Alors que les lycéens français sont encore la tête dans le Bac, le mois de juin voit apparaître dans les rues des villes islandaises des groupes d’adolescents armés de râteaux, seaux, bêches et brouettes. Comme dans un tableau de Monet, ils semblent languir dans l’herbe et muser dans les plates-bandes. La moue dédaigneuse et le gilet jaune de l’ouvrier pour tout déguisement, on les voit s’affairer avec plus ou moins de conviction à des travaux on ne peut plus passionnants : nettoyage des bacs à fleurs, désherbage des trottoirs et des espaces verts, tonte du gazon des ronds-points et des aires de jeux, ramassage des mégots, seringues et autres crottes de chats dans les bacs à sable.
Le travail en Islande n’est pas une sinécure !
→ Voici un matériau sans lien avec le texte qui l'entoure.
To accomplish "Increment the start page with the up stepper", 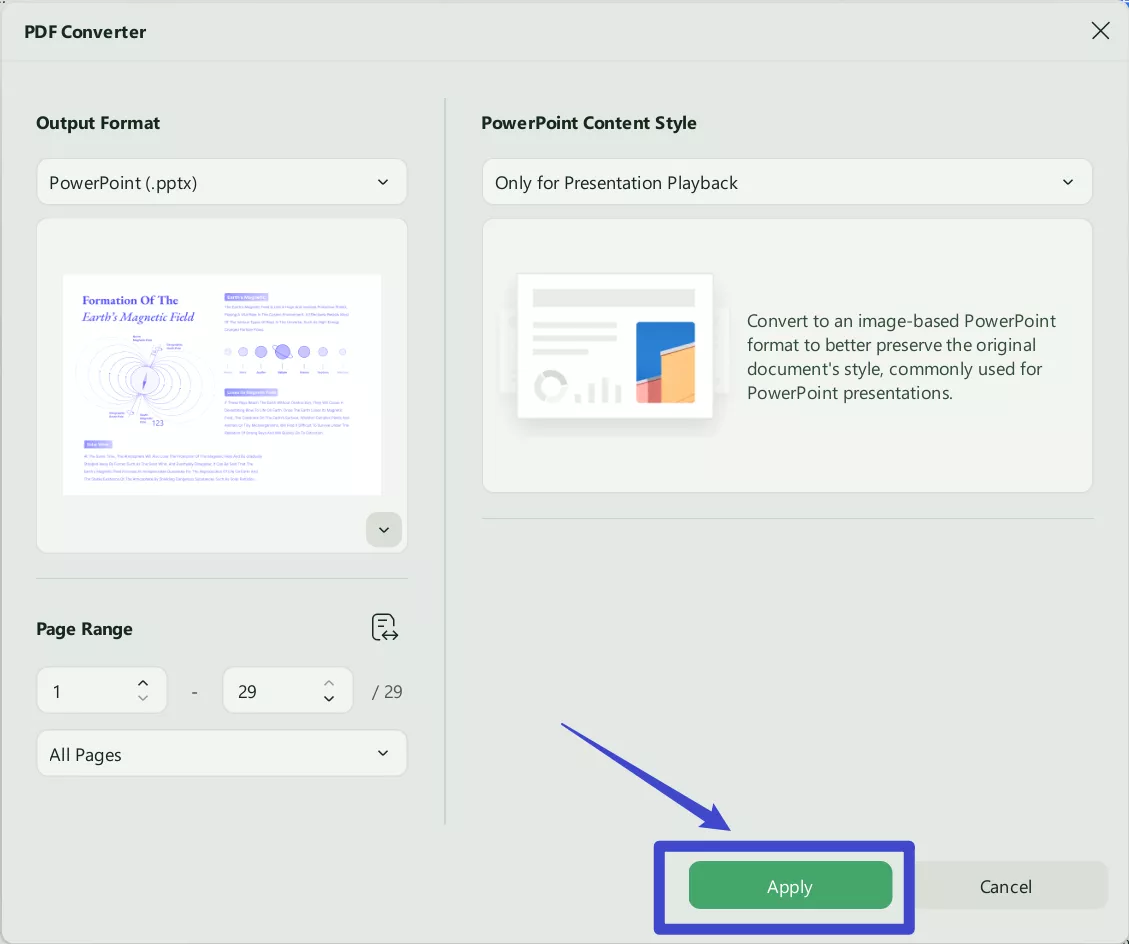I will coord(142,683).
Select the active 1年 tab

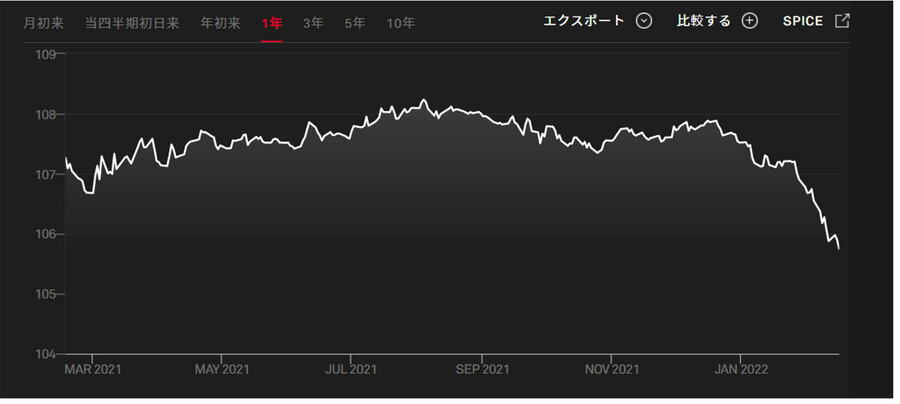[271, 22]
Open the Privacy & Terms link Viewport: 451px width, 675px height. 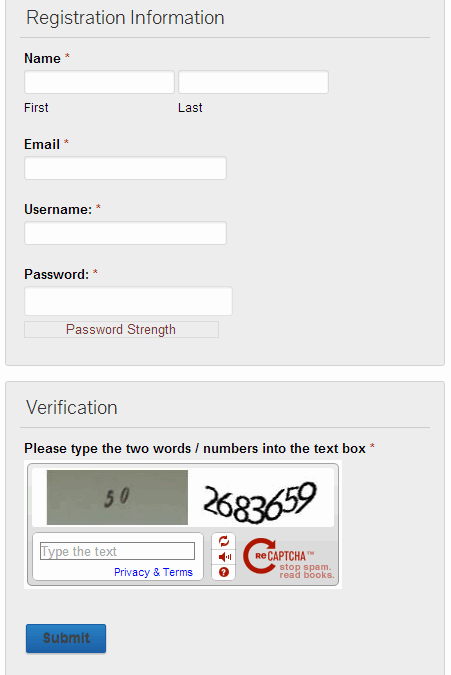(x=153, y=572)
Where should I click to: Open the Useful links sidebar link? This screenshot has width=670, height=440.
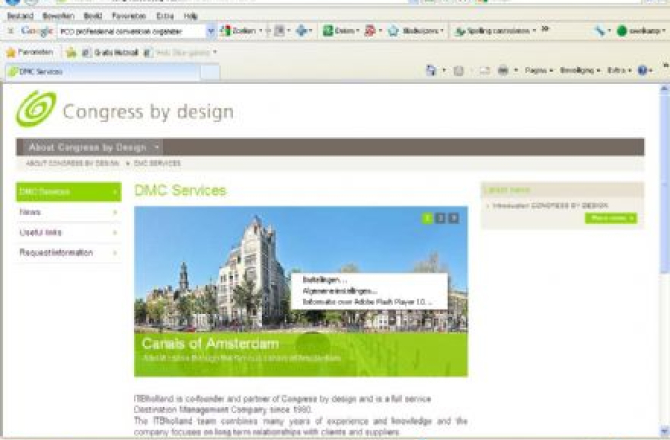coord(67,232)
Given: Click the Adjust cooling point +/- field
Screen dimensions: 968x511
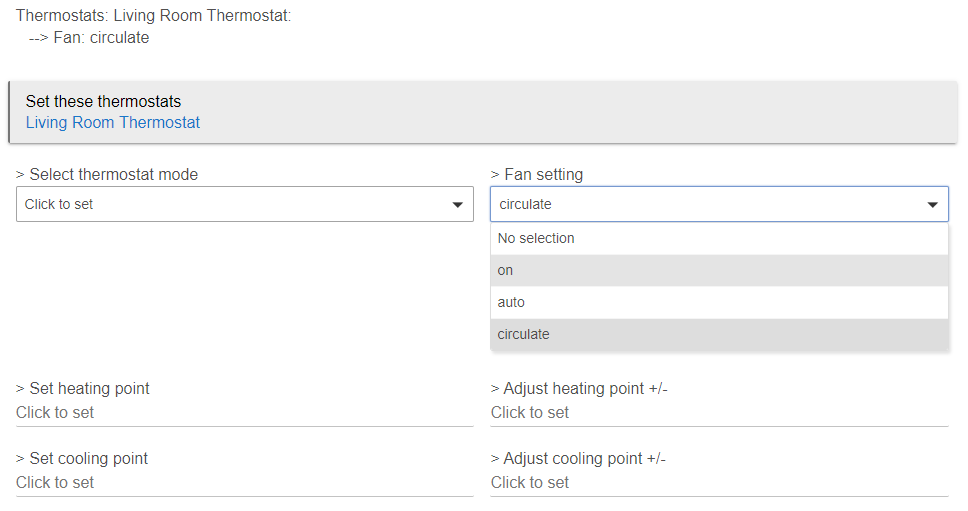Looking at the screenshot, I should 719,483.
Nos jeunes employés municipaux travaillent de 8h à 12h du lundi au jeudi pour un salaire allant de 310€ sur 7 semaines pour les plus jeunes à un salaire beaucoup plus conséquent de 1000€ pour les plus âgés. Évidemment, ils ne travaillent pas tout l’été et ne sont pas tous à la même enseigne selon les municipalités qui les emploient. Les jeunes de Reykjavík ont un salaire moindre pour ces 7 semaines de travail alors que ceux de Árborg reçoivent celui annoncé plus haut. L’école du travail c’est un encadrement, des règles à respecter, des pauses proposées sous forme de jeux (partie de foot, de baseball, de rugby) afin d’aider à créer un esprit de groupe (team spirit) et la promesse d’une lettre de recommandations pour les prochains jobs, si et seulement si les jeunes se sont montrés exemplaires. Les débutants (14 ans) peuvent choisir de diviser leur période de travail en deux temps : une période dédiée aux espaces verts, alors qu’une autre sera soit une initiation au journalisme avec publication d’un journal, soit à l’animation. Ils interviennent dans les maternelles, dans les maisons de retraites et proposent des tableaux vivants dans les centre commerciaux et dans les rues commerçantes (voir photos). L’encadrement est organisé par la maison des jeunes et ce sont les 18-25 ans qui s’occupent des plus jeunes alors que les adultes supervisent les 16-17 ans.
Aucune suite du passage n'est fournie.